Please gather every line of the data that contains the word "Task".
--------------------------------
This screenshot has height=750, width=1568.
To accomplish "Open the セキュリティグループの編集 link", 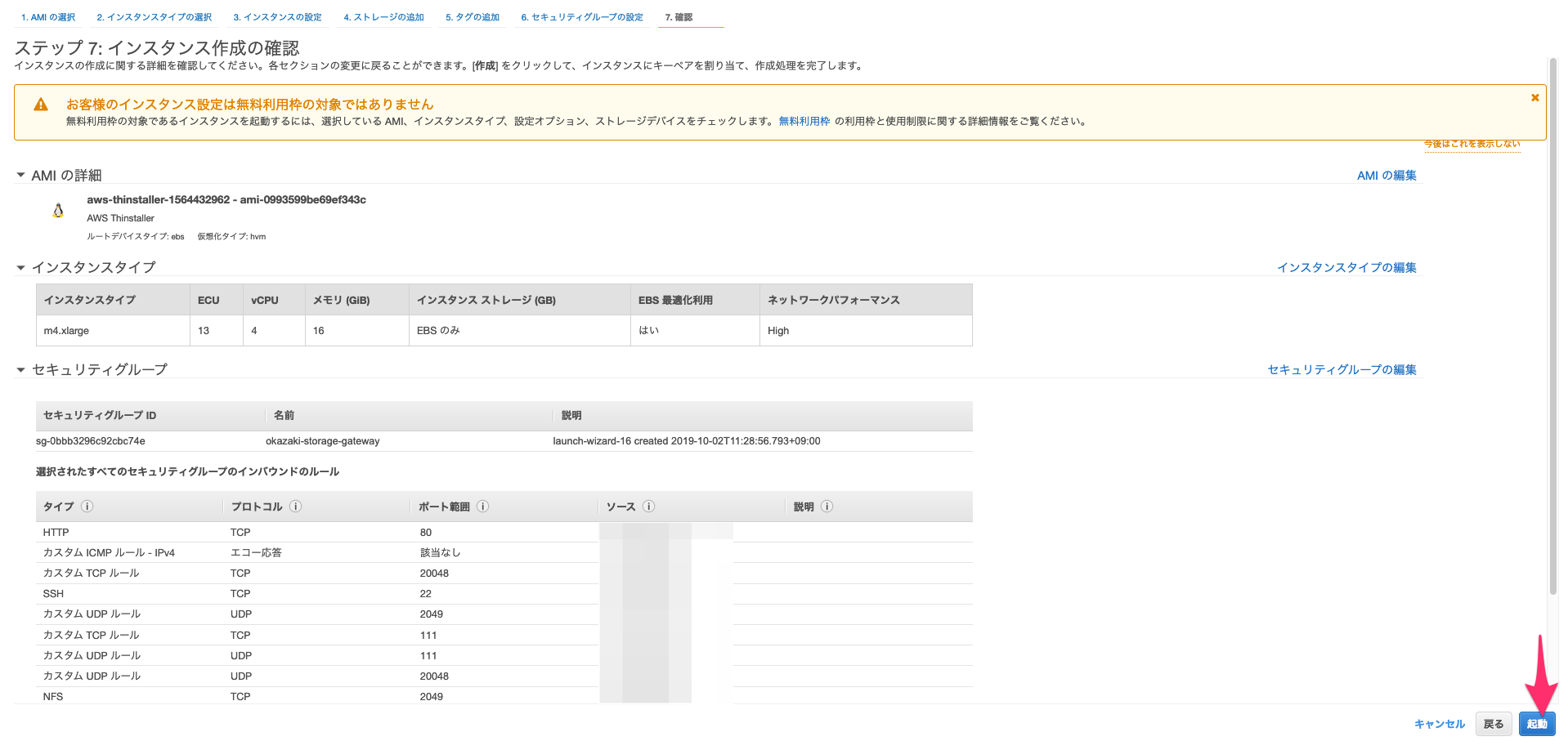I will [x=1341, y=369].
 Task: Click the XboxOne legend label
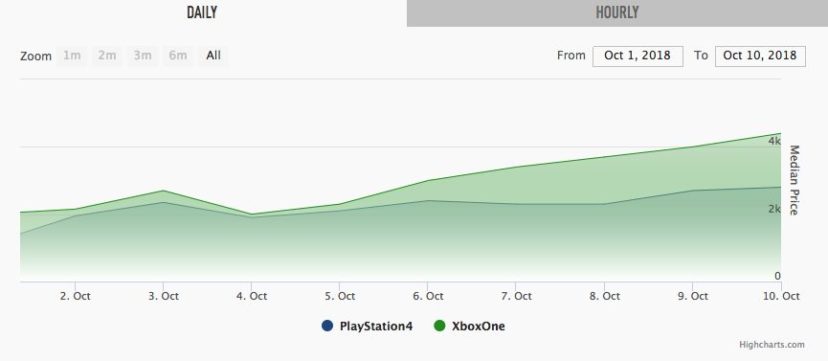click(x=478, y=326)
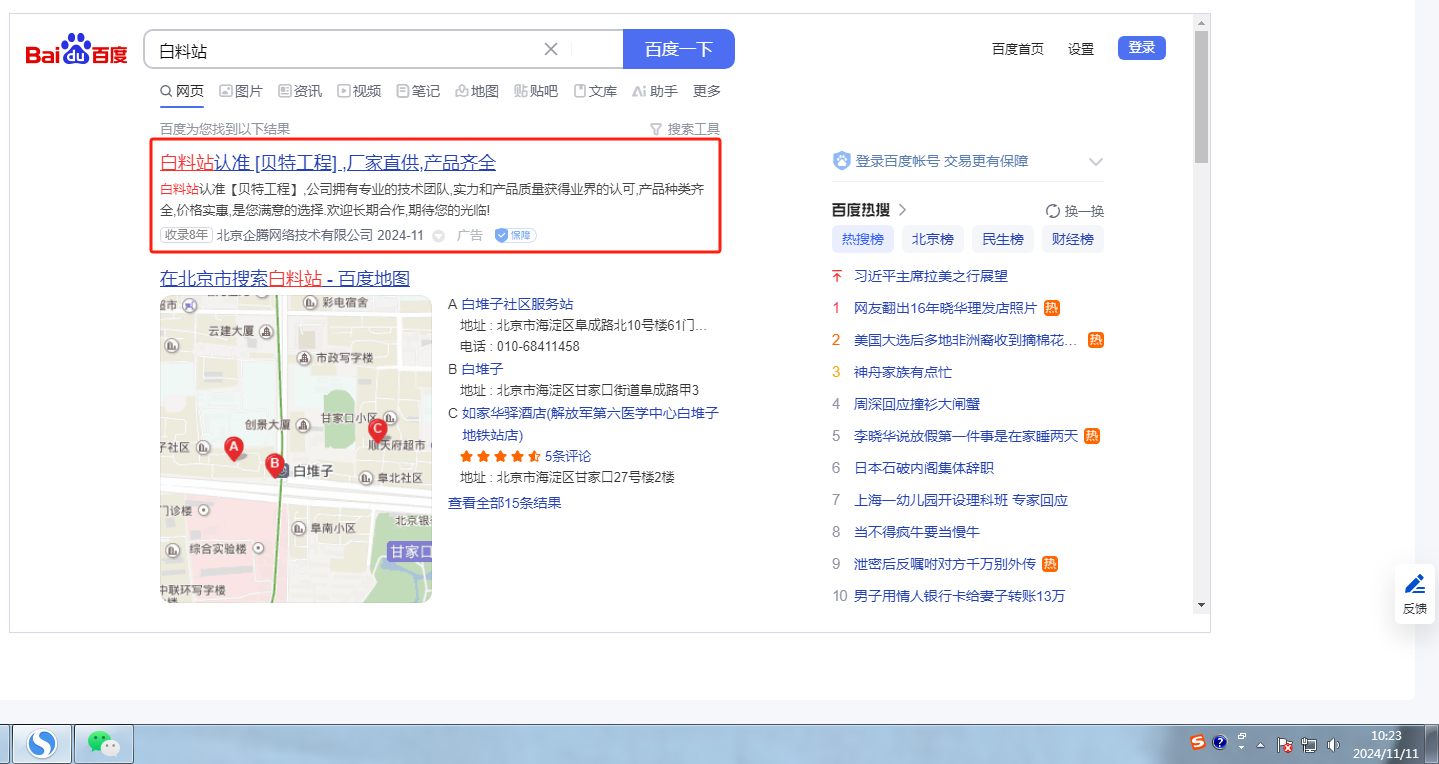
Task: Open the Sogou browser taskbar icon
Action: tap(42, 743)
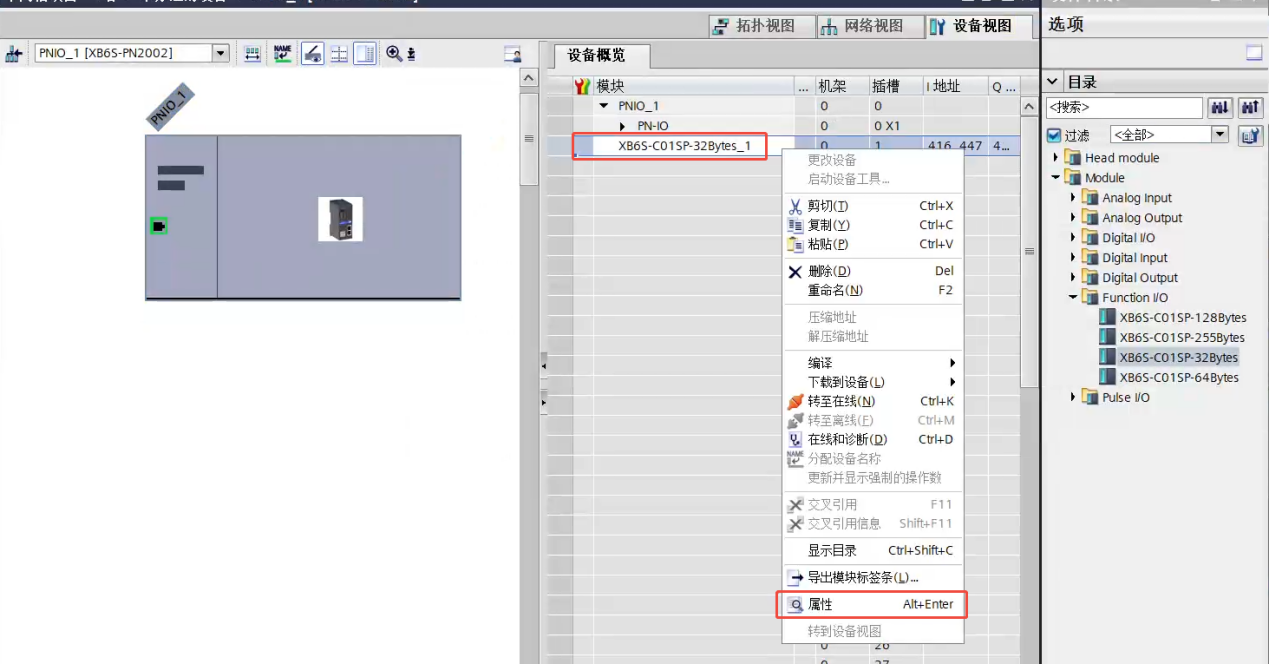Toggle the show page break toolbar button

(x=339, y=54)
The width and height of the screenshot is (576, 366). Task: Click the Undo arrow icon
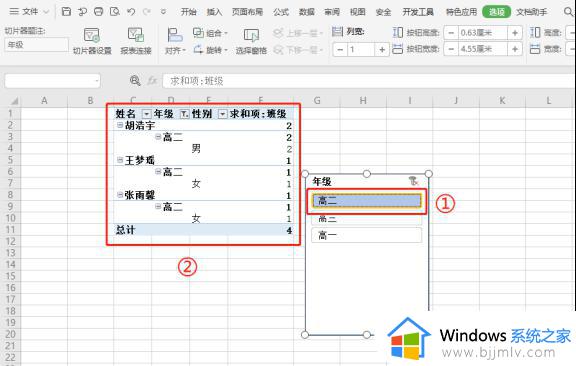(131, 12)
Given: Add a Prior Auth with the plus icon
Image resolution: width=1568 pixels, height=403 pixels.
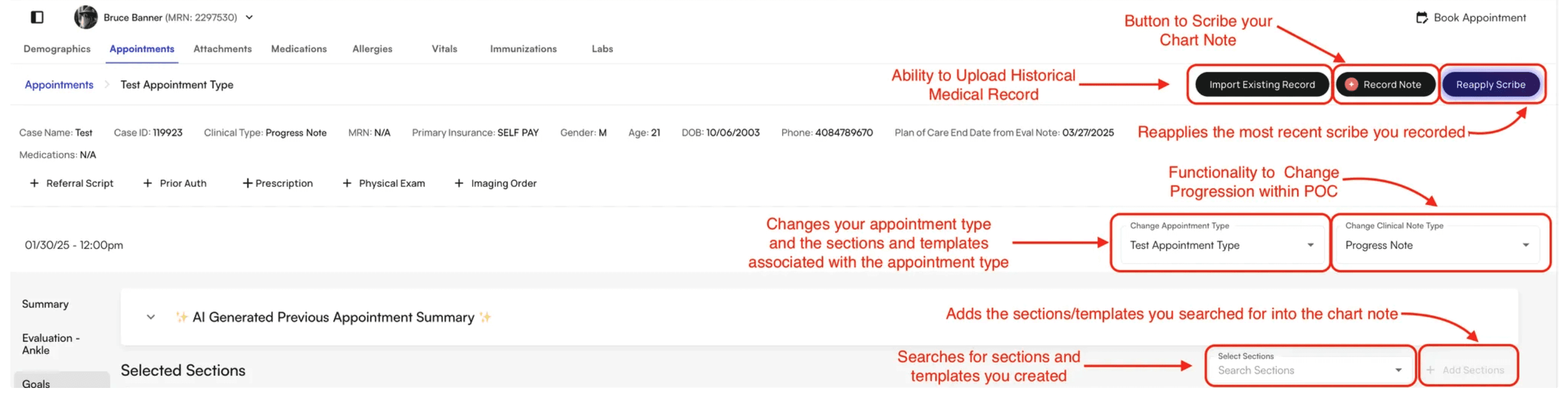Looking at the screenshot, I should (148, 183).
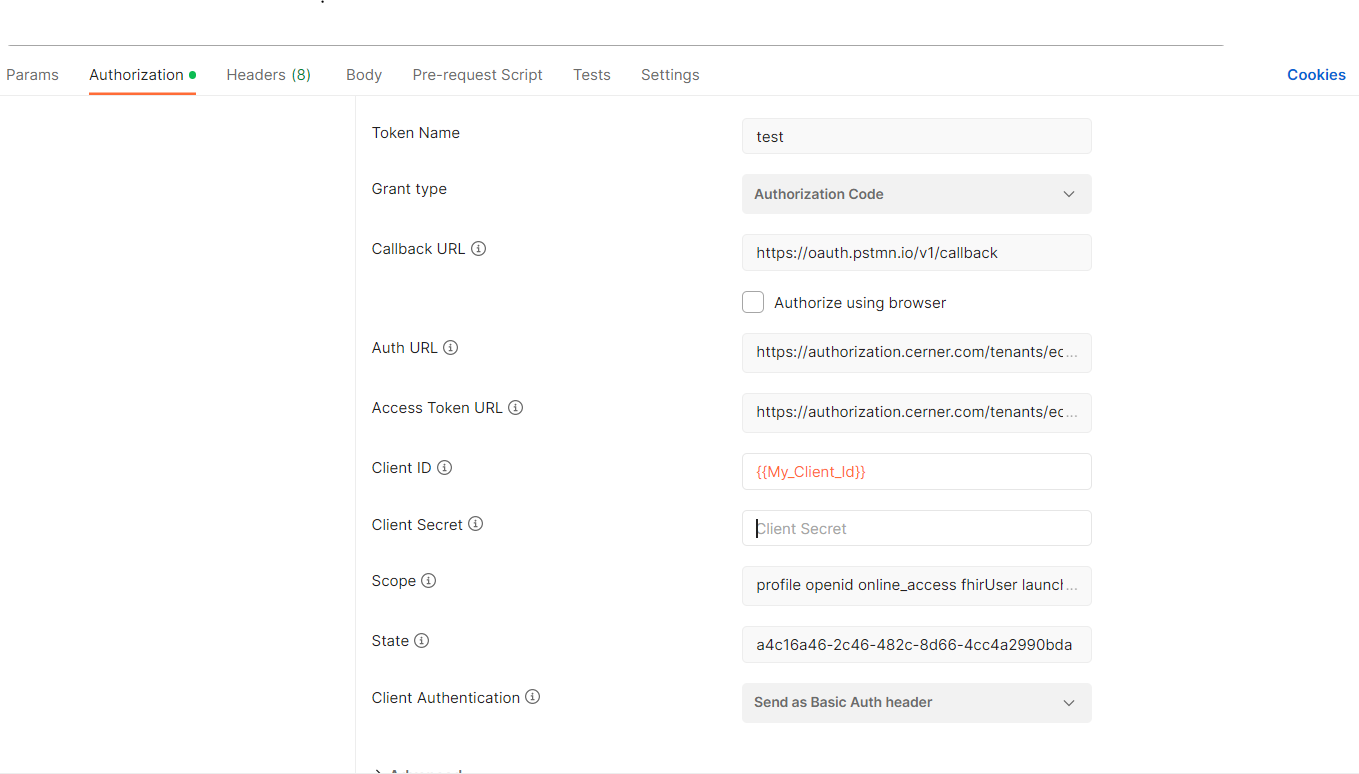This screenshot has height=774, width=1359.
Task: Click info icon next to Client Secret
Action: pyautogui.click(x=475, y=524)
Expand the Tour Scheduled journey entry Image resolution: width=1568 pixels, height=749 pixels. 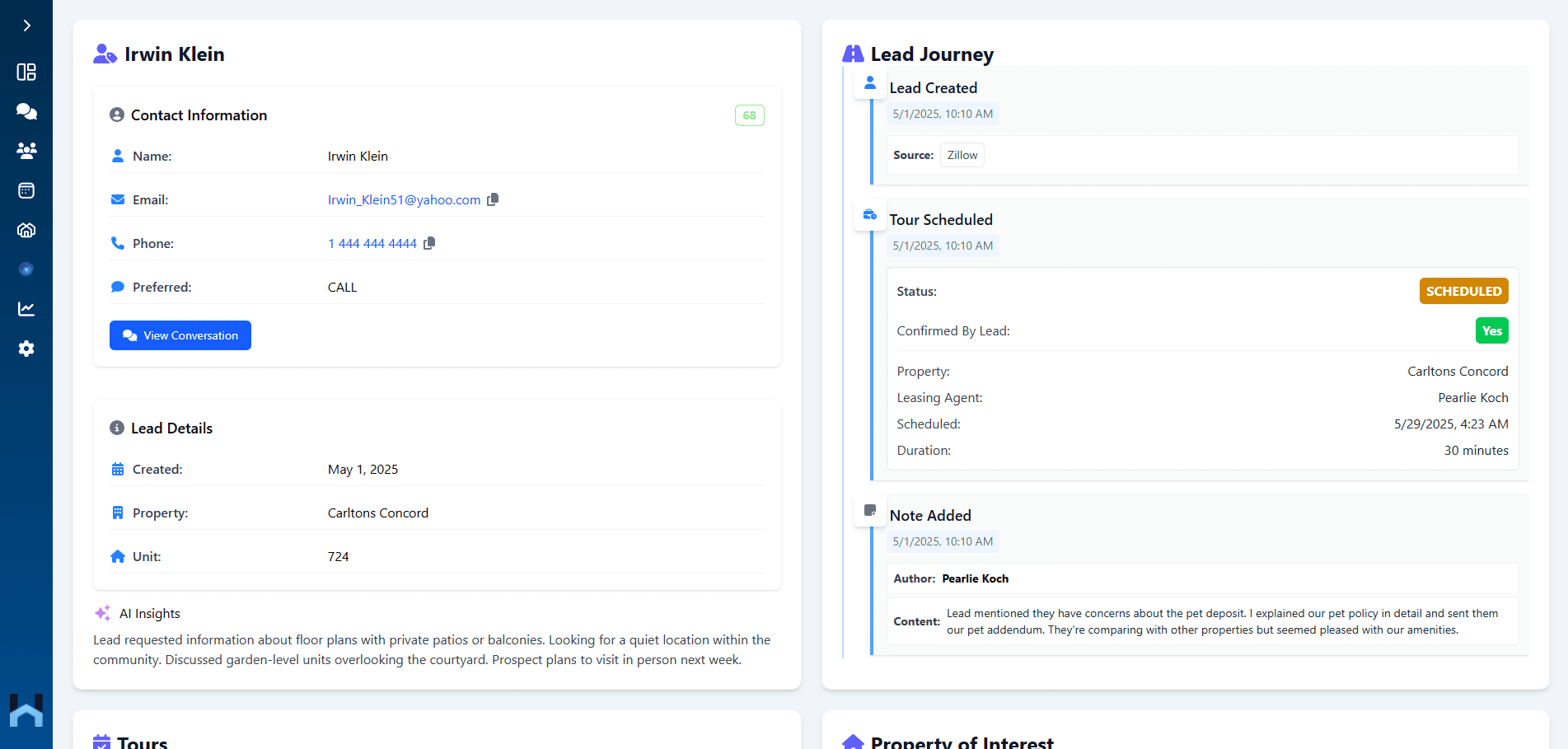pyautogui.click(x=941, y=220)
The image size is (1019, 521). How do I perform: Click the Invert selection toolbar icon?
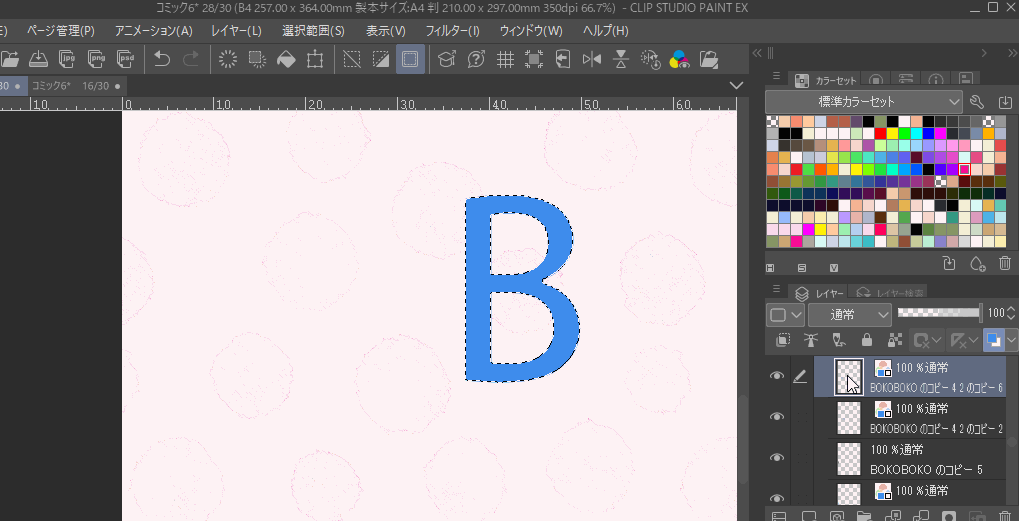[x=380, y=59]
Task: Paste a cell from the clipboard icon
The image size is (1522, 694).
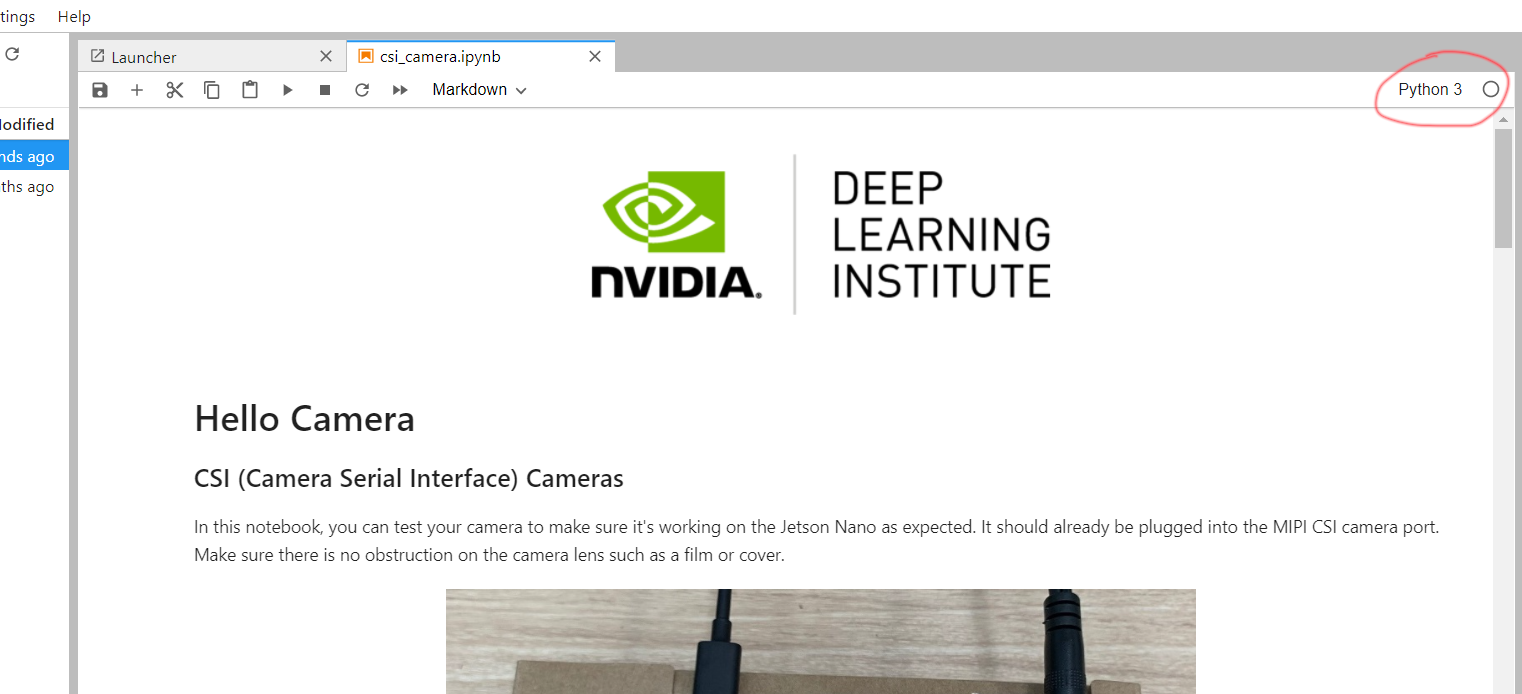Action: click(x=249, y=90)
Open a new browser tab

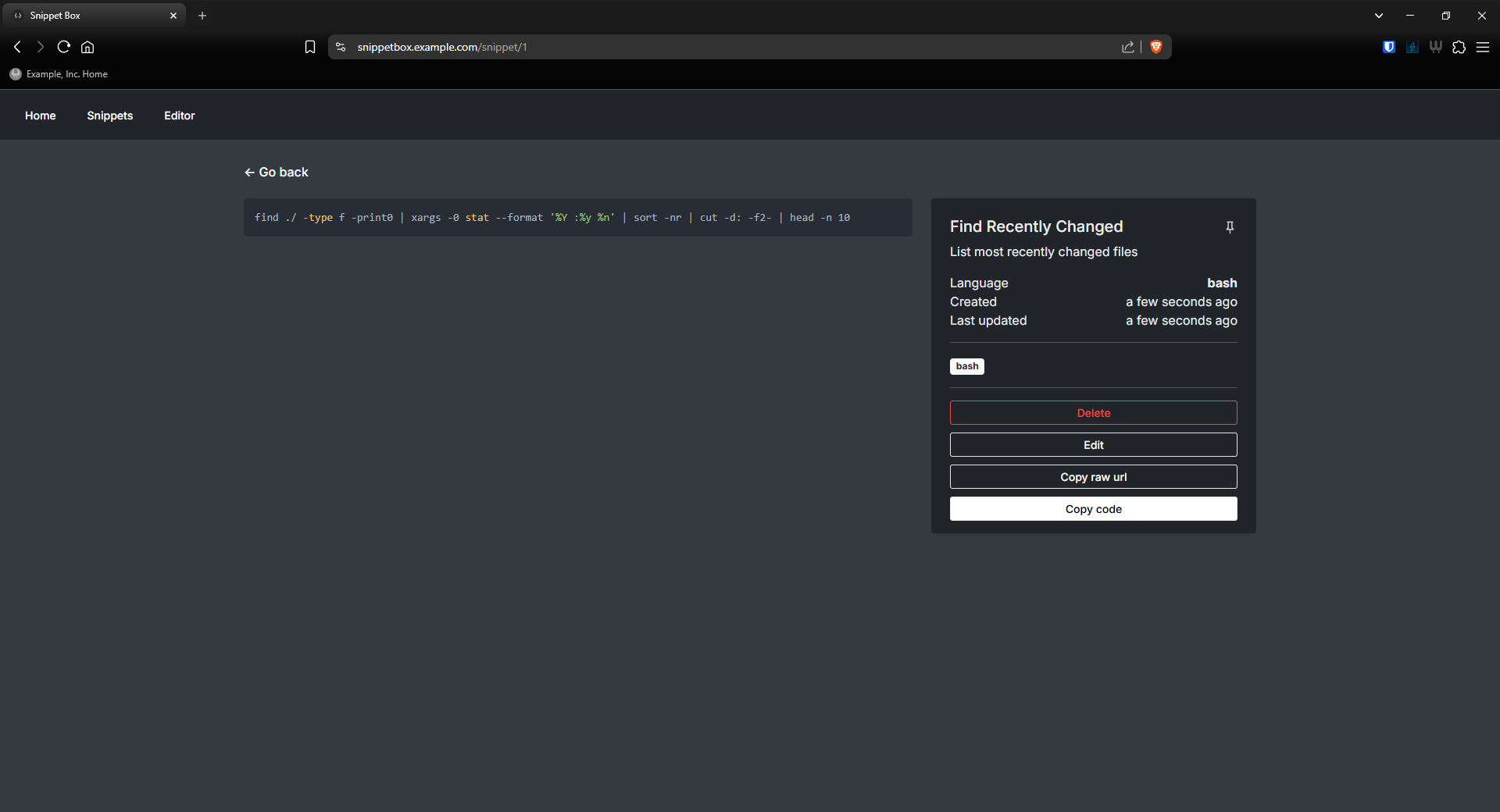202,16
--------------------------------
» **Answer in full**:
 Task: Click the XboxOne legend label
Task: Open the Sogou browser taskbar icon
The width and height of the screenshot is (576, 366). Task: Click the Undo arrow icon
Task: Click info icon next to Client Secret
Task: Paste a cell from the clipboard icon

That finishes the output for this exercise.